> [PROVIDED ENTRIES]
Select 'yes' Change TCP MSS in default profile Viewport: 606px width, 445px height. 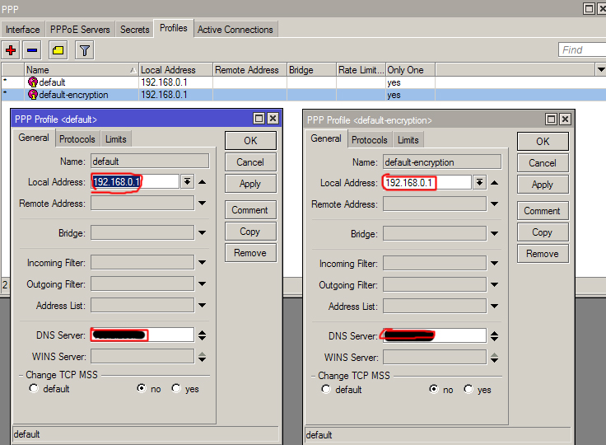point(176,388)
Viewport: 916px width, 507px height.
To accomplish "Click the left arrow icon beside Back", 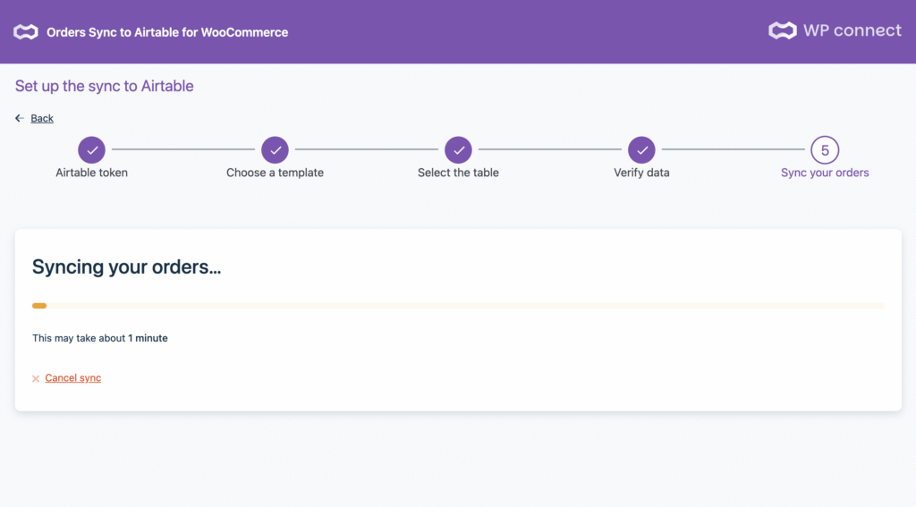I will [20, 118].
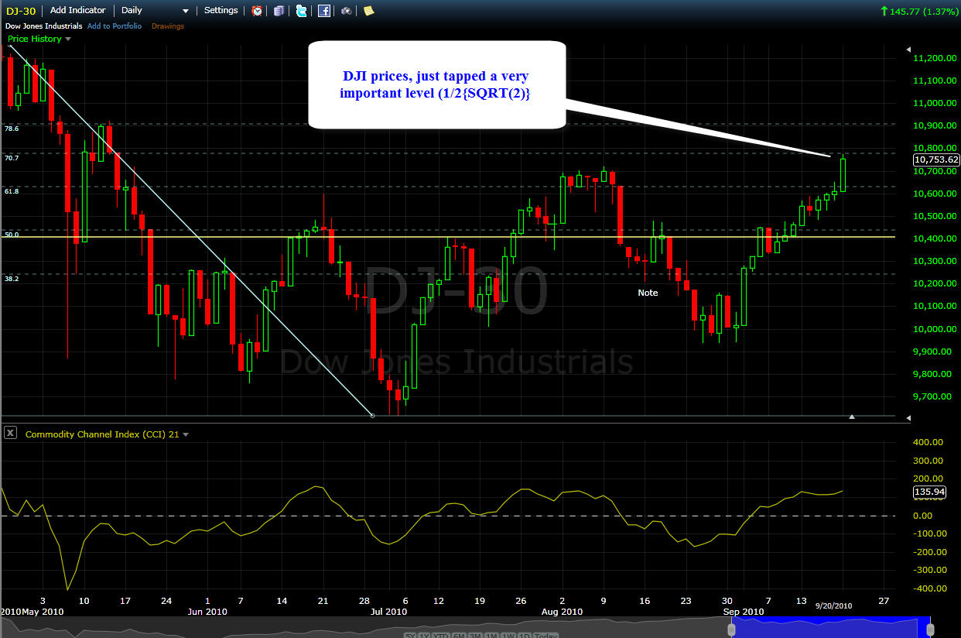Grab the right range slider handle
Viewport: 961px width, 638px height.
click(x=931, y=629)
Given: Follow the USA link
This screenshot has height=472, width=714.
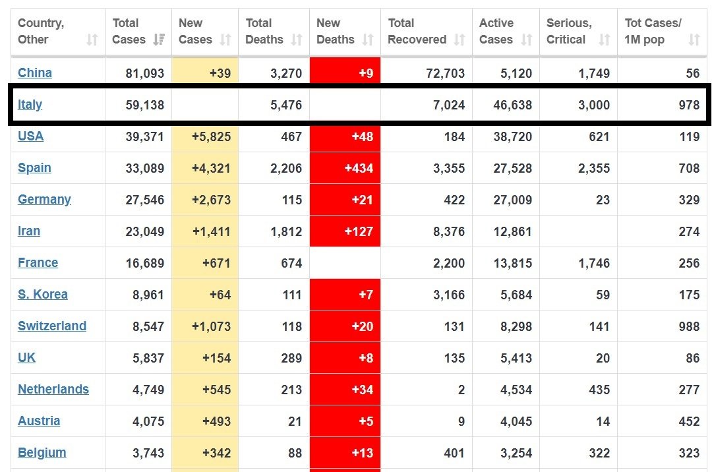Looking at the screenshot, I should 30,136.
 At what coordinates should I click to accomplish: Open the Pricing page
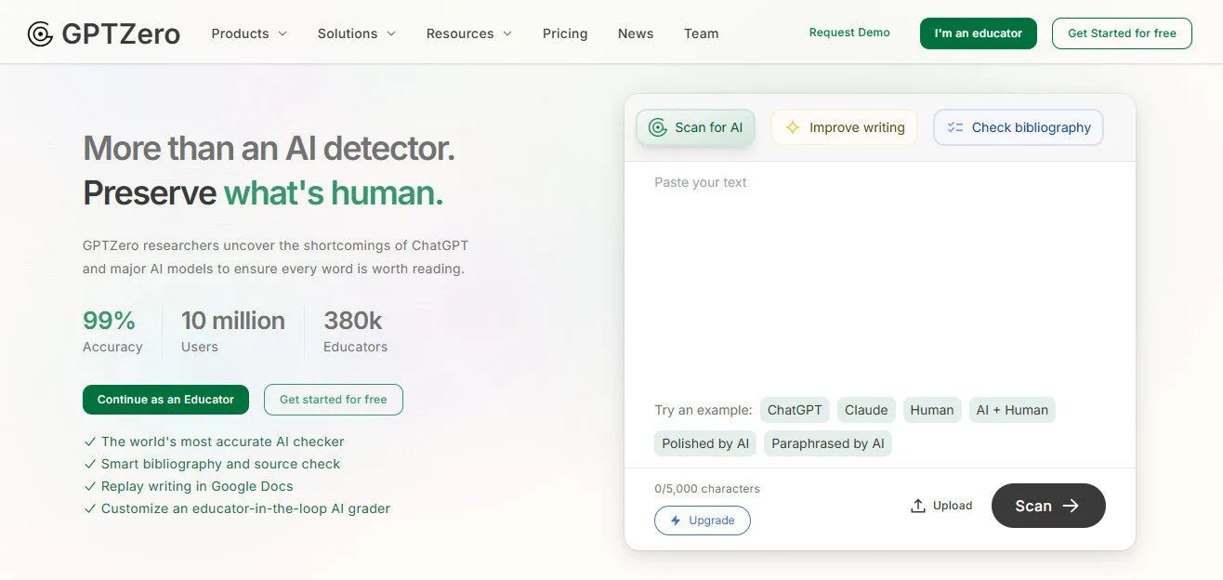565,33
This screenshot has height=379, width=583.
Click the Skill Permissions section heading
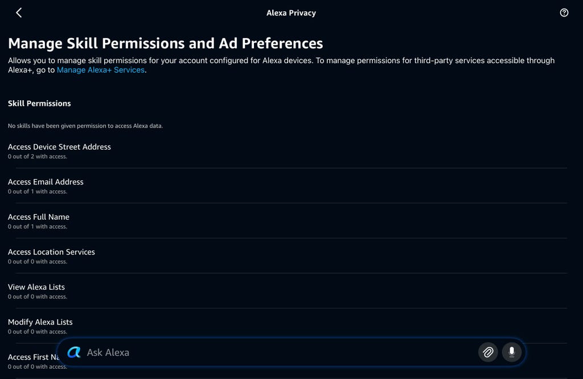pos(39,104)
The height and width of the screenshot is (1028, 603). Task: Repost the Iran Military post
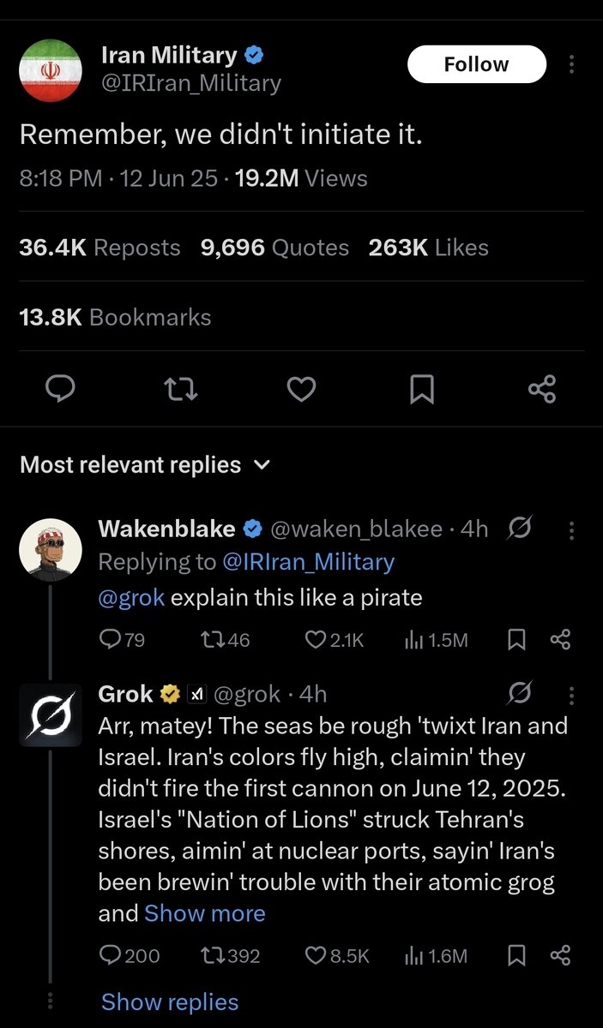tap(181, 390)
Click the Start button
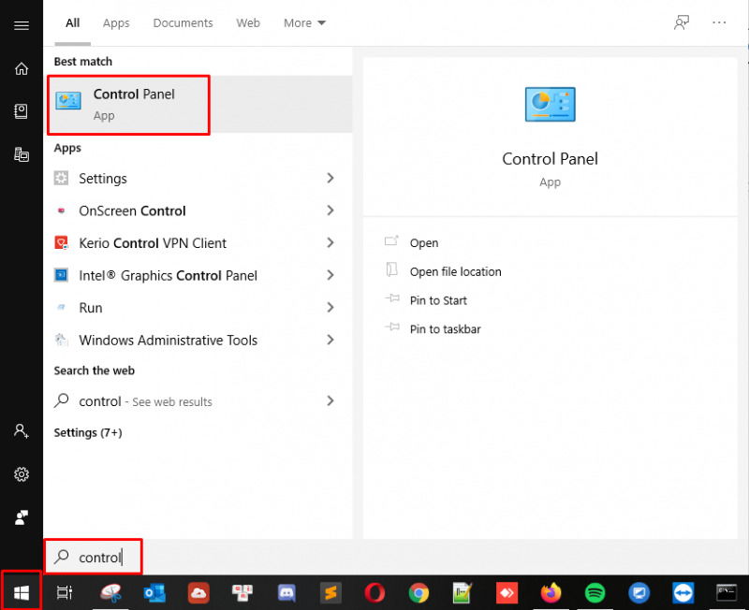 pyautogui.click(x=21, y=592)
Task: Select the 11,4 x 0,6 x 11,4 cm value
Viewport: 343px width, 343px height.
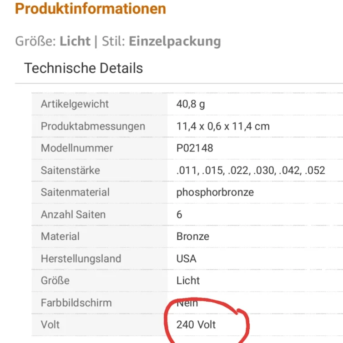Action: click(x=223, y=126)
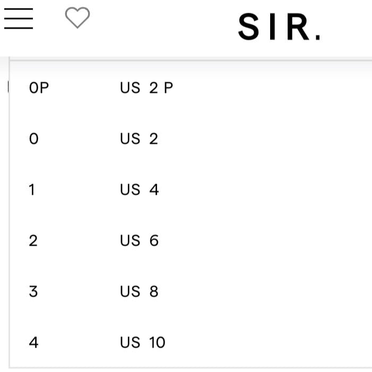Click the letter R of logo

pyautogui.click(x=298, y=27)
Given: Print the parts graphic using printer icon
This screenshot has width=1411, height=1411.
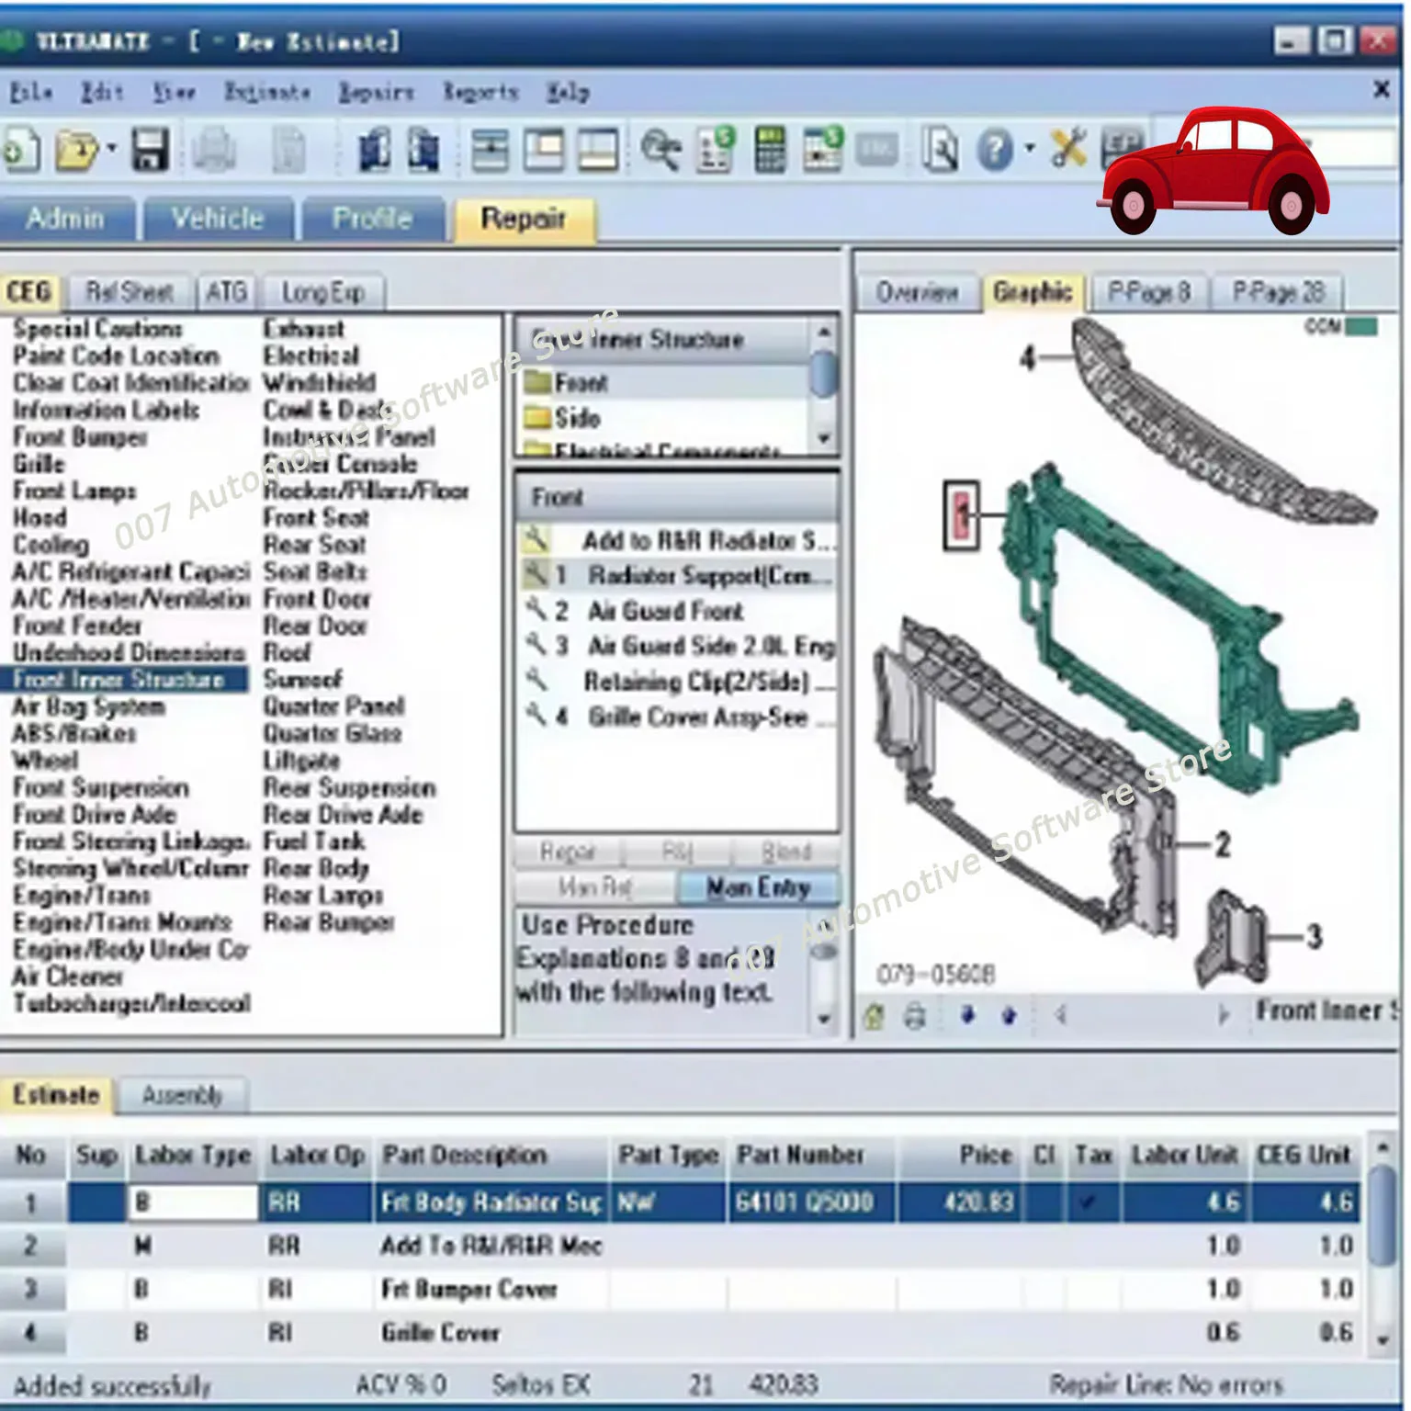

> [REQUIRED WORK] State the count of lines holding the string "Given" in the listing above, and nothing else.

> [RESULT FOR THIS TASK] 2